BresciaLa storia di Jamila la racconta una lettera ad un giornale locale. A scriverla a Bresciaoggi è un professore preoccupato. Jamila è una sua alunna di origine pakistana con un solo difetto: «È bellissima». E da una settimana non la si vede a lezione. La ragione parrebbe proprio avere a che fare con quella sua eccezionale avvenenza «magnetica e arcana». E col tradizionalismo della sua famiglia. Voci accreditano questa versione nei corridoi della scuola professionale di Brescia. Che i genitori la tengano lontana dalle lezioni perché anche a loro sono giunte voci: la ragazzina è supercorteggiata, non c’è compagno che non sia un po’ innamorato di lei. Ma lei sarebbe promessa sposa ad un coetaneo che l’aspetta in Pakistan. Uno che lei però non ha mai visto e che a sua volta non l’ha mai vista. Uno che forse non immagina neppure che sia così bella.

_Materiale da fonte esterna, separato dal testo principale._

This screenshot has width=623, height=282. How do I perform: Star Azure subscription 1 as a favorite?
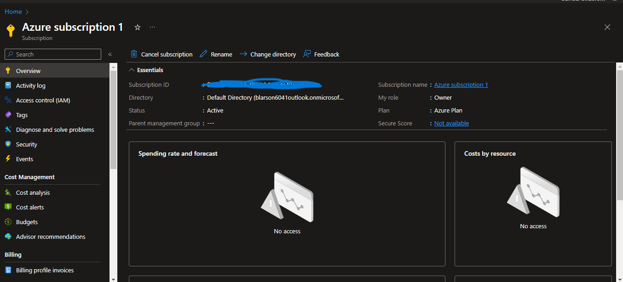point(137,28)
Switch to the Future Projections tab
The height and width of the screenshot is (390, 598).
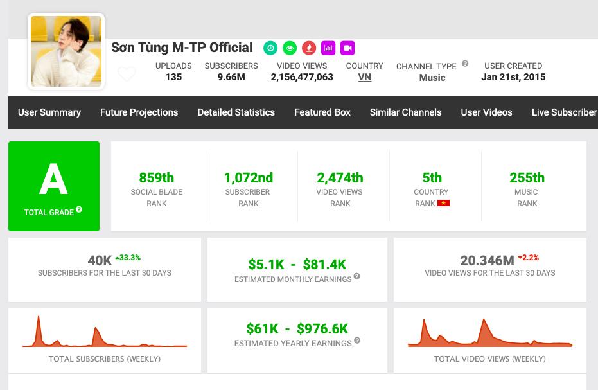(x=139, y=112)
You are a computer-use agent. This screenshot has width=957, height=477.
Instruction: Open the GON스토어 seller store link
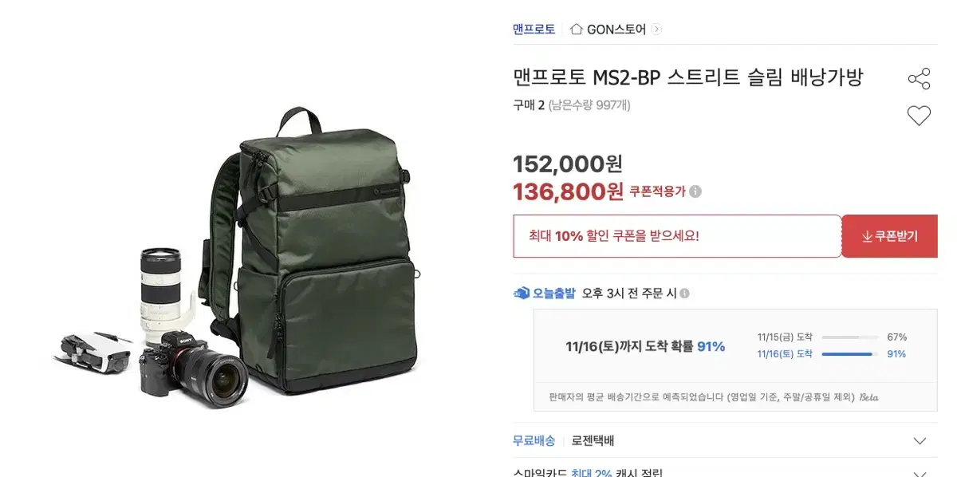click(x=616, y=30)
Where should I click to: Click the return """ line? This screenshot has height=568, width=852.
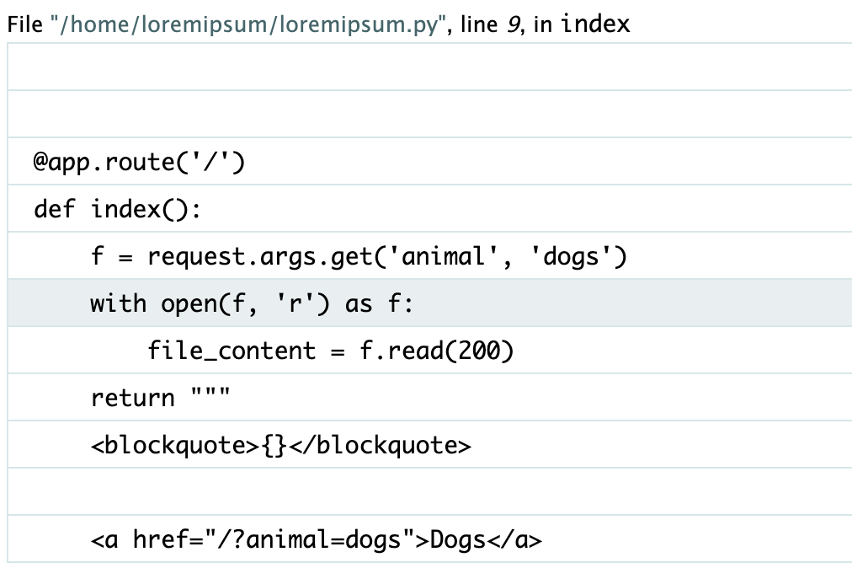coord(430,397)
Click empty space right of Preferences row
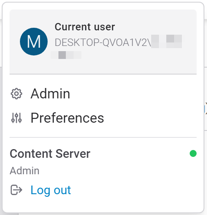 click(x=150, y=118)
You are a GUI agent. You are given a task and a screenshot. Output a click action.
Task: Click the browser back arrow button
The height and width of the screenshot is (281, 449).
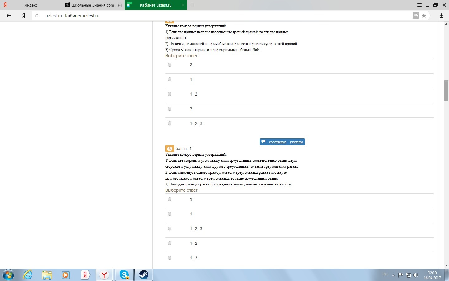coord(9,16)
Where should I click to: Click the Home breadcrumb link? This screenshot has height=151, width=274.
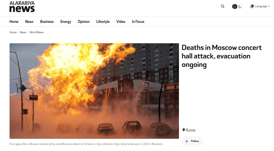(x=13, y=32)
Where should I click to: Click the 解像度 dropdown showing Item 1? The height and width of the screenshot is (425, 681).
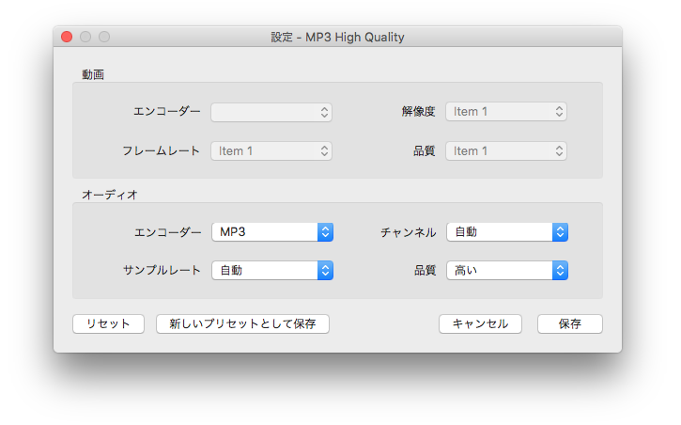click(506, 112)
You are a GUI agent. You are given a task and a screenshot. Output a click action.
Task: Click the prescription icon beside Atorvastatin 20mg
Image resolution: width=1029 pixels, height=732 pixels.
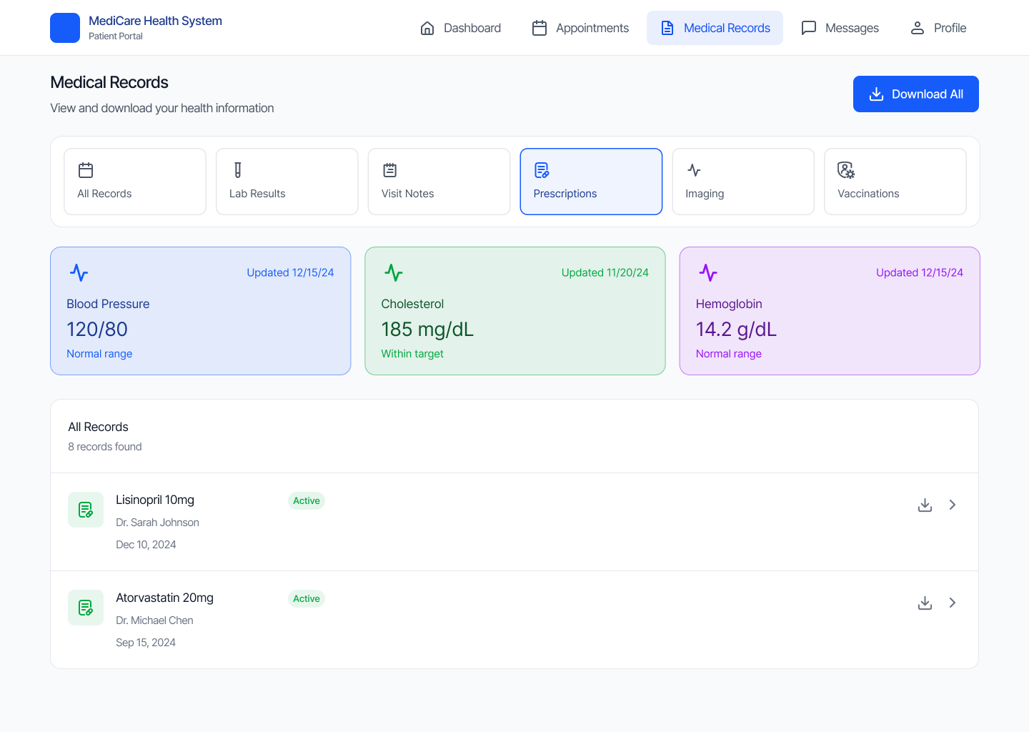tap(86, 608)
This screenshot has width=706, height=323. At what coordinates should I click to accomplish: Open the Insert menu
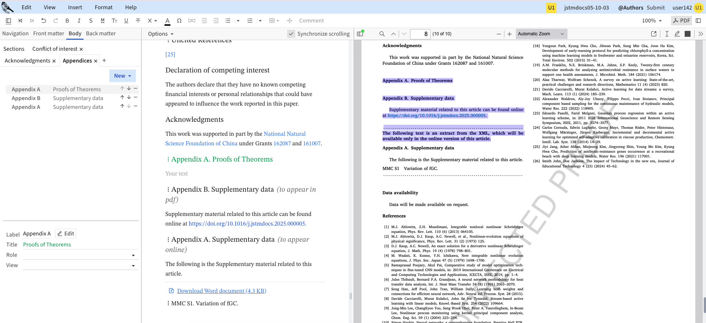point(75,7)
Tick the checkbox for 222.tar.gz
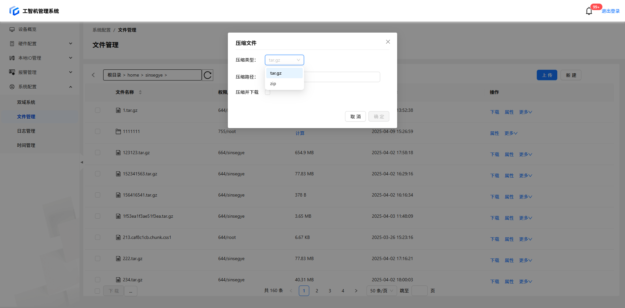This screenshot has height=308, width=625. (98, 259)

La lettera però non è un omaggio, è una denuncia. Il docente sente questa assenza che si prolunga come un’ingiustizia. Non solo perché tutti hanno diritto di studiare, ma a maggior ragione perché la giovane immigrata è intelligente e volonterosa. Merita di studiare. Dopo iniziali difficoltà, il suo pagellino di metà quadrimestre è immacolato. Il professore lascia intendere che ne vorrebbe tanti di studenti italiani con la sua voglia di imparare. Che è anche desiderio di integrarsi.
Ma dov’è Jamila? Neppure il docente, neppure i compagni lo sanno con esattezza. La immaginano a casa, ma temono sia già in Pakistan, spedita in fretta dai genitori per tenerla lontana da sguardi e sms. Telefonano regolarmente a casa della adolescente dalla scuola per sapere. Ma nessuno risponde. C’è timore. Al professore Jamila avrebbe confessato: «Ho paura di finire come Hina», la giovane pachistana sgozzata dal padre perché «troppo occidentale». Jamila sembra volatilizzata, almeno fino a ieri, quando si sono aperti i primi spiragli. Di sicuro da Brescia non se ne è andata, e forse dopo Pasqua tornerà a scuola. Ma anche in quel caso, non cambierà quello che ha confessato nell’ultimo weekend di scuola al professore: «Che è limitante, triste, brutto essere una ragazza pakistana» di quell’età.

Come lo è «il dover vivere solo per l’onore della propria famiglia e non per se stessi», «vivere senza la libertà di andare, di dire, di fare». Idee che non cambierà, neppure tornando in classe, tra i suoi compagni innamorati.